(Saved entries)
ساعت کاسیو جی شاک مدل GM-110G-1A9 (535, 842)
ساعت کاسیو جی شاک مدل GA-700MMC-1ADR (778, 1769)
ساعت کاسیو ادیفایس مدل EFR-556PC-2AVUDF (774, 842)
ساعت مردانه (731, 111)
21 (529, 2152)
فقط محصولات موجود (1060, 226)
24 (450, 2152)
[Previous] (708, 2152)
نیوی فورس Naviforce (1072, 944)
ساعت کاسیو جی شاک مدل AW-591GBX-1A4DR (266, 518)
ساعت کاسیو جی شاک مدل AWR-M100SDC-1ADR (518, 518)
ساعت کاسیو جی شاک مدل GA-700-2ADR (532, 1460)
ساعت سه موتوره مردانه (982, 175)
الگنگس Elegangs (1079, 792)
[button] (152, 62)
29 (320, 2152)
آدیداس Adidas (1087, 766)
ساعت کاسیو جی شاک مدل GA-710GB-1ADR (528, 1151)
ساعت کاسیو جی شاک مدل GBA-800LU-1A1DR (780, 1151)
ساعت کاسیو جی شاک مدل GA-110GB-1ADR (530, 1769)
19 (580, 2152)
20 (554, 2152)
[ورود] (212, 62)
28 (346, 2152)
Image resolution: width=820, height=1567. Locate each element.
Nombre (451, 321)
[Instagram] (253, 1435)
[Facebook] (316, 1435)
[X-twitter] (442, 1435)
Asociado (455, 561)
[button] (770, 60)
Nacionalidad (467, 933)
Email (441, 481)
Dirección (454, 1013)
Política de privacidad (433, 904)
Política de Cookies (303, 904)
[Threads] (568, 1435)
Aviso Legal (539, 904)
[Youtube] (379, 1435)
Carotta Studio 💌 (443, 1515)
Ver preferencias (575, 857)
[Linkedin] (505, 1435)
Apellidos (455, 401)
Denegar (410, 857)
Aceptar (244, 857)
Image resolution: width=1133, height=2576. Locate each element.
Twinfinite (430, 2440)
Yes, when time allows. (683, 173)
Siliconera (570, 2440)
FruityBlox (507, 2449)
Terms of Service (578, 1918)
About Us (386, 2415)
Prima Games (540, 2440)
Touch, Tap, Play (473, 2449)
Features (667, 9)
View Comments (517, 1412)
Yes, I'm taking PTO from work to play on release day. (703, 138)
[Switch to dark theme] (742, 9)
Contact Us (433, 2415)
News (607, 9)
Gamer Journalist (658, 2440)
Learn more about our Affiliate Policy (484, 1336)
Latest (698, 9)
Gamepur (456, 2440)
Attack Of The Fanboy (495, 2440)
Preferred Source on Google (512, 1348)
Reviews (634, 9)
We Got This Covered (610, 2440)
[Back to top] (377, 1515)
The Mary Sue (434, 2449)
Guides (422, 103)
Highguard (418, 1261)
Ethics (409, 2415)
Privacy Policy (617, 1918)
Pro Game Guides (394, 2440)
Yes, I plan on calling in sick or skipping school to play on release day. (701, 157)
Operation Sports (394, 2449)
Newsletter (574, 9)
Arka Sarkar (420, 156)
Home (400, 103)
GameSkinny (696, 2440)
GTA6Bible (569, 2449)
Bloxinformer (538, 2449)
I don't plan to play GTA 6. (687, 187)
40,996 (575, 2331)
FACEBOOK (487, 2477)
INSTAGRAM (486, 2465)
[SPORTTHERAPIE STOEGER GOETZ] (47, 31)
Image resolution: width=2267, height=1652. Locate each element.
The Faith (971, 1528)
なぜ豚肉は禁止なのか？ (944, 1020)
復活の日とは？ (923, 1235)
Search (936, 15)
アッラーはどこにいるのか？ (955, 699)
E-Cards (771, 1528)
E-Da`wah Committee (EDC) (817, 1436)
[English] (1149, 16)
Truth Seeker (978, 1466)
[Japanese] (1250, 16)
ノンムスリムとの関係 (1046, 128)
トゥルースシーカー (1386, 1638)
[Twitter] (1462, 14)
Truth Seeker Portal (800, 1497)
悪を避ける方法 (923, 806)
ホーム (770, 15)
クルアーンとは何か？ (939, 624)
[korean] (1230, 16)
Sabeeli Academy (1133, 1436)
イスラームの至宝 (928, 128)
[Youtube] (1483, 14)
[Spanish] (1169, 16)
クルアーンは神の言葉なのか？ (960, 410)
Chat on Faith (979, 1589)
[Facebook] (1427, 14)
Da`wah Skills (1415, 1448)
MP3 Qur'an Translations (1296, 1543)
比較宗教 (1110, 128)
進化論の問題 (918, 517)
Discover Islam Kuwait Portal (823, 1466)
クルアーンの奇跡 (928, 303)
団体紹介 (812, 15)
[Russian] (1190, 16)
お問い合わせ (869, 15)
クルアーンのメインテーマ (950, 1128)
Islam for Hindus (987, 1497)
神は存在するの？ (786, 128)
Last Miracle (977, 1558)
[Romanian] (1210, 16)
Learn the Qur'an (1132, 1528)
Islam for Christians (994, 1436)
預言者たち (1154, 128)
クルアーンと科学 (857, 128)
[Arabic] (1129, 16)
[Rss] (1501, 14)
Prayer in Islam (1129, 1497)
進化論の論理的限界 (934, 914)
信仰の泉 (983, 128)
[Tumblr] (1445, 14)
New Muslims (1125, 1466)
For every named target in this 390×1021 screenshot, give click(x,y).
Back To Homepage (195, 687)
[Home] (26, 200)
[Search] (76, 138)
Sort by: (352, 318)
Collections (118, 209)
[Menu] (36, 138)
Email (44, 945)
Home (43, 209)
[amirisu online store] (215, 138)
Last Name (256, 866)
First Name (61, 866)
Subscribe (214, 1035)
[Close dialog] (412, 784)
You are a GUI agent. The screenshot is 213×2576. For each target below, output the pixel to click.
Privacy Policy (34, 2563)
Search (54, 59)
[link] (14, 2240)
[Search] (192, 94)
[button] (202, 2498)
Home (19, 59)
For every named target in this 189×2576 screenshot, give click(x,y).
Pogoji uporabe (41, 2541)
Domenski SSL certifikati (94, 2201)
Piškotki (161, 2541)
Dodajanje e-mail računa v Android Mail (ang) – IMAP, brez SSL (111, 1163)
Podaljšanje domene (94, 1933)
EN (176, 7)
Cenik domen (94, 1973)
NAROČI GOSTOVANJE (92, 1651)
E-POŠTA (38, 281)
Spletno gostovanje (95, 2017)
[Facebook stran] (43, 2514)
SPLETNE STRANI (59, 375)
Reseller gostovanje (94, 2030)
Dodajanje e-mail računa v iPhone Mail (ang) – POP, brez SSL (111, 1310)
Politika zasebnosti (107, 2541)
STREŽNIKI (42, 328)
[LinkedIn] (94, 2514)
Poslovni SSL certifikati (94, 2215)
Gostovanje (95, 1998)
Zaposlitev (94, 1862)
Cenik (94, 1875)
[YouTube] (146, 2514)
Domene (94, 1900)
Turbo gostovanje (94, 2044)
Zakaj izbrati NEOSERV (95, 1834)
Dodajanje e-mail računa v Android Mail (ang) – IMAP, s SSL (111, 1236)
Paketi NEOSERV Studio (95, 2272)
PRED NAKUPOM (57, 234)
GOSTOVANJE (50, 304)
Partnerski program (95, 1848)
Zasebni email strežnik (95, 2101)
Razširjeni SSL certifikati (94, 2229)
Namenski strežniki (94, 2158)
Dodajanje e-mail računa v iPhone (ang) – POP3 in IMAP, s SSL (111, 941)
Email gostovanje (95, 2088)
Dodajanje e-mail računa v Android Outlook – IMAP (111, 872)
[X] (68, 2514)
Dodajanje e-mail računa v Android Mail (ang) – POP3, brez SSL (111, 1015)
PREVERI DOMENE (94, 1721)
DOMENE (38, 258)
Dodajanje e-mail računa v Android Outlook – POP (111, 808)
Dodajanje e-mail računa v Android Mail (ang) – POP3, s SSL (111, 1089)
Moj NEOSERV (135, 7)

## Your assignment
Could you return exactly the stretch of the data above that starts at the line with "ساعت سه موتوره مردانه (982, 175)" and ends at the line with "Nombre (451, 321)", both lines included?

## Result of the task
ساعت سه موتوره مردانه (982, 175)
الگنگس Elegangs (1079, 792)
[button] (152, 62)
29 (320, 2152)
آدیداس Adidas (1087, 766)
ساعت کاسیو جی شاک مدل GA-710GB-1ADR (528, 1151)
ساعت کاسیو جی شاک مدل GBA-800LU-1A1DR (780, 1151)
ساعت کاسیو جی شاک مدل GA-110GB-1ADR (530, 1769)
19 (580, 2152)
20 (554, 2152)
[ورود] (212, 62)
28 (346, 2152)
Image resolution: width=820, height=1567. Locate each element.
Nombre (451, 321)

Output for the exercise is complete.